1972年の設立以来、一貫して日本(福井県・鯖江)製の高品質なアイウェアを生み出し続ける「EYEVAN」。その眼鏡をかけた仕事人たちを写真家・操上和美が撮り下ろす連載「人生を彩る眼鏡」の第16回はデザイナー・森田恭通。
PERSON 66
デザイナー/森田恭通
眼鏡選びのポイントは個性的であること
デザイナーとして国内外で活躍し、2015年からはパリで写真展を開催するなどアーティストとしても活動している森田恭通さん。「ロン毛に眼鏡を描くと、だいたい僕の似顔絵になる(笑)」と本人が語るよう、森田さんといえば眼鏡がトレードマークだ。
「眼鏡をかけ始めたのは、10代後半ぐらい。ファッションに目覚めた少年がダテ眼鏡をかけ始めるという感じで、当時流行っていた細身でべっ甲柄のオーバルフレームを買ったのを覚えています。それから、次第にファッションに合わせるようになって。新しいデザイナーが登場し、トム・フォードの時代、エディ・スリマンの時代とファッションが変遷していくなかで、自分の眼鏡選びもだんだん変化していきました」
そんなファッション通でもある森田さんが、今回私服のスタイリングに合わせたのは、ジュエリーブランドTASAKIが70周年を記念してアイヴァンとコラボレーションをした特別な1本。TASAKIの人気シリーズ「balance」をモチーフに、直線的に連なったチタンパールの装飾がテンプルに施されたアイコニックなモデルだ。
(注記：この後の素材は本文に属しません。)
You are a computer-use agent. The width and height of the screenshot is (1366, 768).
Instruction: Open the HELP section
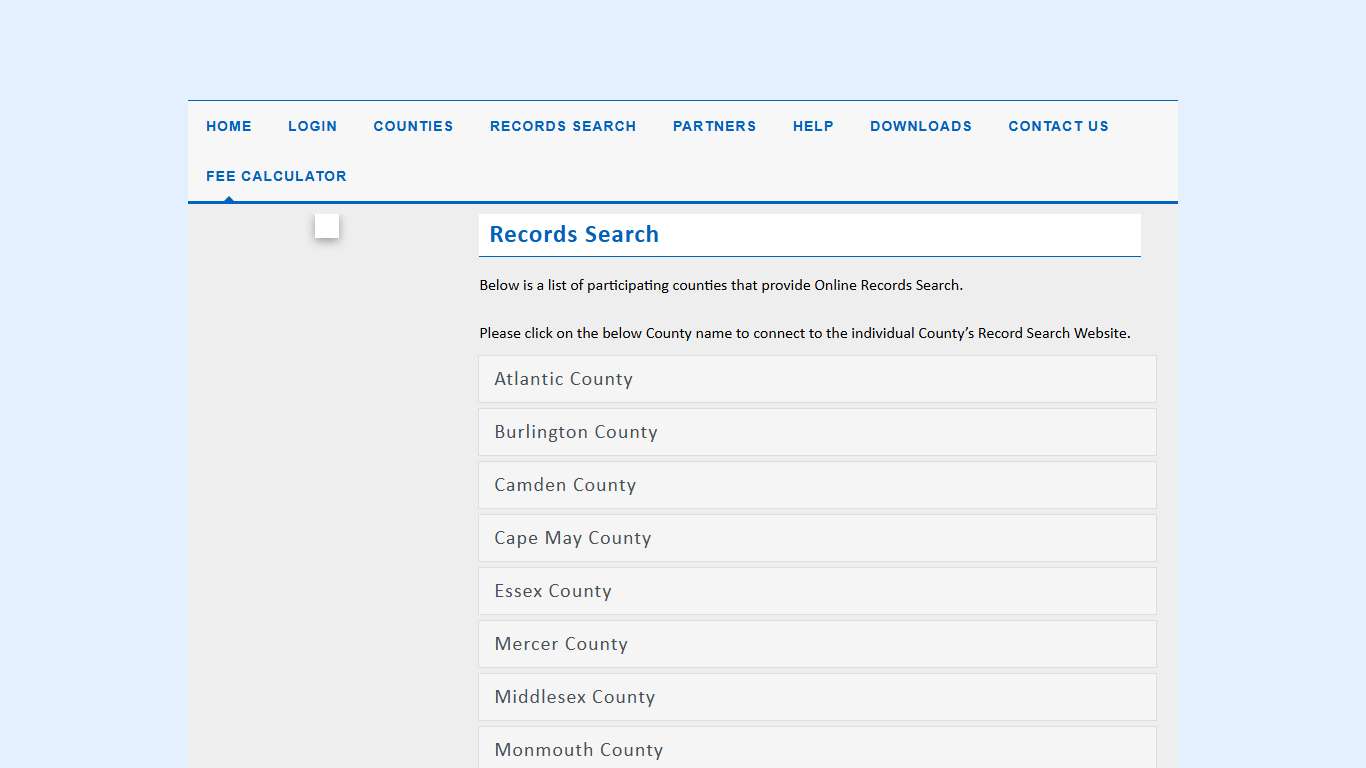[x=813, y=126]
「存在感のある黒セルで、形も好みです。そして何より、アクセサリーのようなテンプルの装飾がいいですよね。こうしたデザインはあまり見たことがなかったし、ボリュームがありながらかけ心地もよかったので、とても気に入りました。仕事で海外に行くたびに眼鏡店は必ずチェックするんですが、ひと目惚れで、なおかつ自分に合うものって意外と見つからないんです」
眼鏡は自分のキャラクターを作るもの。それゆえ選ぶポイントは“個性的であること”と言うだけあり、フレームの存在感に負けないかけこなしは、さすがのひと言だ。
森田さんは、これまでアイヴァンのスペシャリティストア「THE EYEVAN京都祇園」、「THE EYEVAN名古屋 栄」のデザインを手がけるなど、ブランドに深く関わっている。彼の目に、アイヴァンはどう映っているのだろう。
「アイヴァンは、ひとつのブランドでありながら多岐に渡るカテゴリーのアイテムを手がけていますよね。多様なクリエイティブの可能性を持った存在であると思っています。僕の役割は、それを店舗デザインで表現するということ。近々東京に新しい店舗がオープンする予定なのですが、京都、名古屋、東京とあえて店舗のデザインを統一しないことで、つねに新しいチャレンジをして進化し続けているブランドの姿を表現したいと考えているんです」
なかでも「ギャラリー」をコンセプトとした名古屋の店舗には、森田さん自身が撮影した作品も飾られている。
「この店舗には内装でデザイナー、そして写真でアーティストとして関わっているわけですが、実は両者の仕事は似ているようで大きく違うんです。バジェットやスケジュールを考慮して、クライアントのビジネスが成功するようにサポートするのがデザイナー。一方で予算ありきではなく、自分の個性と主張を表現するのがアーティストだと僕は思います」
デザイナーとアーティスト。そんなふたつの顔をもつ森田さんにとって、眼鏡とは。
「シックスセンス、第6感かな。視覚、聴覚、触覚、味覚、嗅覚の5感を超えたところにあるのが、自分にとっての眼鏡だと思っています。眼鏡を通して見ることで得られるものがある。たとえ視力が良かったとしても、眼鏡をかけないという選択肢はありませんね」
森田恭通/Yasumichi Morita
1967年生まれ。デザイナー、グラマラス代表。国内外で活躍する傍ら、2015年よりパリでの写真展を継続して開催するなど、アーティストとしても活動。オンラインサロン「森田商考会議所」を主宰。